There’s a Reason Players Think Chip Kelly Might Be Racist

Missanelli: His actions after Riley Cooper's racist rant were tone deaf. His comments about it this week only made matters worse.

Photos | Jeff Fusco except for Tra Thomas | Howard Smith, USA Today Sports

LeSean McCoy, Stephen A. Smith, Tra Thomas and Brandon Boykin (outer photos, clockwise from top left) have all ascribed racial motivations to Chip Kelly’s (center) personnel decisions. Photos | Jeff Fusco except for Tra Thomas | Howard Smith, USA Today Sports

Chip Kelly is not a racist.

But he apparently is oblivious to why some black players may think he’s tinged with a little racism when they unload those charges on their former coach after he has shown them the door.

If Kelly is as smart as we all think he is, he cannot therefore be blind to the fact that his support of wide receiver Riley Cooper has provided the undercurrent of all the sniping done by the likes of LeSean McCoy, Tre Thomas, ESPN commentator Stephen A. Smith, and, last but not least, recently deposed cornerback Brandon Boykin.

And his response this week to the Riley issue was an insult to every reasonably minded fan in the Delaware Valley.

We have known for two years now that the Eagles keeping Cooper on the team after his slur-laden rant at a country music concert — where he blatantly and disparagingly used the “n” word to insult a black security guard and every black person within earshot — created a cesspool in a certain corner of the Eagles locker room.

People don’t forget things like that, no matter how fervently Michael Vick and Jason Avant try to stamp out the controversy. Actions speak louder than words of reconciliation, and the action black players were looking for at the time of the Cooper incident was that the white wide receiver would be cut from the team, not rehabilitated by a therapist and then given a glistening new contract.

And from that moment on, discontent from Eagles players who had been dispatched from the team came easily, as if they’re picking a can of Riley off the shelf and throwing it at Kelly.

It’s not that Kelly is a racist. His roster is 85 percent black. He has replaced black players with other black players. The majority of the players he drafted are black. He has cut white players from the team.

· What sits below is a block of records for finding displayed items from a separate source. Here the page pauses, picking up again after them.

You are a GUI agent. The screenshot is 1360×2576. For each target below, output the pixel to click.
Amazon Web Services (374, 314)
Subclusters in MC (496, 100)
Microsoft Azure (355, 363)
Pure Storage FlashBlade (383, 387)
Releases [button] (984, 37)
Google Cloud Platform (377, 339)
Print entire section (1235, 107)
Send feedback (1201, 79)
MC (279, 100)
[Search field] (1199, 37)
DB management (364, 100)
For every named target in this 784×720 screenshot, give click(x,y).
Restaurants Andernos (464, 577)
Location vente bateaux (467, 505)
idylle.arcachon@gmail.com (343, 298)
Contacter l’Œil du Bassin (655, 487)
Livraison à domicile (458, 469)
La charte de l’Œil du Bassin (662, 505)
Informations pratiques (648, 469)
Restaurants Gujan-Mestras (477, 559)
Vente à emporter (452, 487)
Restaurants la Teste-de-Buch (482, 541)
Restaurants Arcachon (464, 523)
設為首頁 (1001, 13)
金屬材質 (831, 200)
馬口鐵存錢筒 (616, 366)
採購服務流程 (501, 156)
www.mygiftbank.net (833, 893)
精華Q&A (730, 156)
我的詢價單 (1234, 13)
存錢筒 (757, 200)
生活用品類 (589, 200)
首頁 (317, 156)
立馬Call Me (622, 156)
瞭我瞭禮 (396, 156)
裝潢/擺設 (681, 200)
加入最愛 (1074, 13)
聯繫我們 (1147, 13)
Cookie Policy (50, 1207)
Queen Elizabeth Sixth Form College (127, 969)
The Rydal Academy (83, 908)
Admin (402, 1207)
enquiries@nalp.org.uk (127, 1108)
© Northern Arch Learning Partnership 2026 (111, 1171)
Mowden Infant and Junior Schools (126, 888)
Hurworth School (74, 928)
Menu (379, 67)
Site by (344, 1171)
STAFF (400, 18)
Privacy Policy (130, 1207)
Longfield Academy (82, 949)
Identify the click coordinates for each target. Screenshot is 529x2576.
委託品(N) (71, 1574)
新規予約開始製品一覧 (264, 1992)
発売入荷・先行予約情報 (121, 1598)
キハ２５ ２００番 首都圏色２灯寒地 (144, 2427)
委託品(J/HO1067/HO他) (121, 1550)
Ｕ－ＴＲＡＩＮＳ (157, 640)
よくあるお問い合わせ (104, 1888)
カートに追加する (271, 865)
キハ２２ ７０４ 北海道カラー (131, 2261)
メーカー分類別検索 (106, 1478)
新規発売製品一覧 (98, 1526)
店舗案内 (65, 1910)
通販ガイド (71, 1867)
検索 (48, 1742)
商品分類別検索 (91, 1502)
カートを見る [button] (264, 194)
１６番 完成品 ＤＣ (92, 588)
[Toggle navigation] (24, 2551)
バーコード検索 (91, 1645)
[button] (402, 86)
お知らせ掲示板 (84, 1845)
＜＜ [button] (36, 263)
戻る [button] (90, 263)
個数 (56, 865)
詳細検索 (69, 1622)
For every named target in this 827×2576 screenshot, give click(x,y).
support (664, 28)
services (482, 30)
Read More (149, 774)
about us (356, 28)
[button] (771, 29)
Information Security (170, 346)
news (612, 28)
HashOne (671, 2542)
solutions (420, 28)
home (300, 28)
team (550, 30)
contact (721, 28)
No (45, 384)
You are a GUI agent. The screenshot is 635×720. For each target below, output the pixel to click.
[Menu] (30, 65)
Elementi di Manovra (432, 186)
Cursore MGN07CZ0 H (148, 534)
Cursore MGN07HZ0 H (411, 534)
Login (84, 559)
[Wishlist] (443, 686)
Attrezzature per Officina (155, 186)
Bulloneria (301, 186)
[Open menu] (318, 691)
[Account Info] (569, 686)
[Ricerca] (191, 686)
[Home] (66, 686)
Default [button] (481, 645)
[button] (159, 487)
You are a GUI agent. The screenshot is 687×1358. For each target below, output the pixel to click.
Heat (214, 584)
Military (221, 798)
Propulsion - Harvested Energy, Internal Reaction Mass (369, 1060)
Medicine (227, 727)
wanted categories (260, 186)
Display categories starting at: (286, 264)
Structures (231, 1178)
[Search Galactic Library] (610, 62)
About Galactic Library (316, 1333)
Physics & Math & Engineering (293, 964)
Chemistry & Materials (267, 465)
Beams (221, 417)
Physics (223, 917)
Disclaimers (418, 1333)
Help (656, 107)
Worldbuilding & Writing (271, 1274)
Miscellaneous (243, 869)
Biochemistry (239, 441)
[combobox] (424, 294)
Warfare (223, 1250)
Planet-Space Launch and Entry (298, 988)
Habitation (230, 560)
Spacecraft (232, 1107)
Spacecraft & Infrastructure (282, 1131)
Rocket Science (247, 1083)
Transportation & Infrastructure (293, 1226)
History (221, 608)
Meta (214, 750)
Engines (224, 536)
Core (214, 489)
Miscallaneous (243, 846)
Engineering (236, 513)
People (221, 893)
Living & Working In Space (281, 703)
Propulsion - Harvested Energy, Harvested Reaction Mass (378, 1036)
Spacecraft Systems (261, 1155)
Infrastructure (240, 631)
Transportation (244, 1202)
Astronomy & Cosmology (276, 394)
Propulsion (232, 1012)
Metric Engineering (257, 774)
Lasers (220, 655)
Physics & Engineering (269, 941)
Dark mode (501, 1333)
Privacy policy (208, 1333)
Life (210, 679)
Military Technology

His methodology seems to read simply enough: He wants guys who buy into the way he does things, singularly focused on football. If you run up against that — in McCoy’s case, there was too much “me”; Evan Mathis had his mind more on money than playing guard; Boykin was angry because they wouldn’t give him a chance to start at an outside cornerback position — then you are, in Chip’s mind, a poison apple likely to spoil the glistening bunch in the locker room.

But Kelly misses the point on why players would lash racial accusations at him on their way out the door. It’s all because of Cooper. All they want Kelly to do is understand that. And he apparently refuses.

Asked about Cooper’s presence in this entire racial backlash, Kelly said the following: “I think that Riley made a mistake; that’s part of it. We all backed him … I think that’s part of being in an organization and a team. I look at that as a specific incident where he was 100 percent wrong. Those are things that should never be said.”

“I hope he learned his lesson,” continued Kelly. “I think he regrets what he did that day, every single day. I see that in him. Do I regret what I did in terms of how we handled Riley? No I don’t.”

Kelly was then asked whether he could see a connection between his benevolent treatment of Cooper and the backlash from some of his exiled black players.

“There could be. I literally don’t spend time trying to connect Y to X to Z. We have other things to do,” he said.

It was probably the worst answer the coach could have given. Surely he has time to make those connections. It is his JOB to make those connections — to read his locker room. And if Kelly isn’t willing to do that, then he apparently also doesn’t know that he’s sitting on a spring-loaded grenade when it comes to race.

With this kind of mentality and methodology, this coach better win.  Or a lot of things may blow up in his face.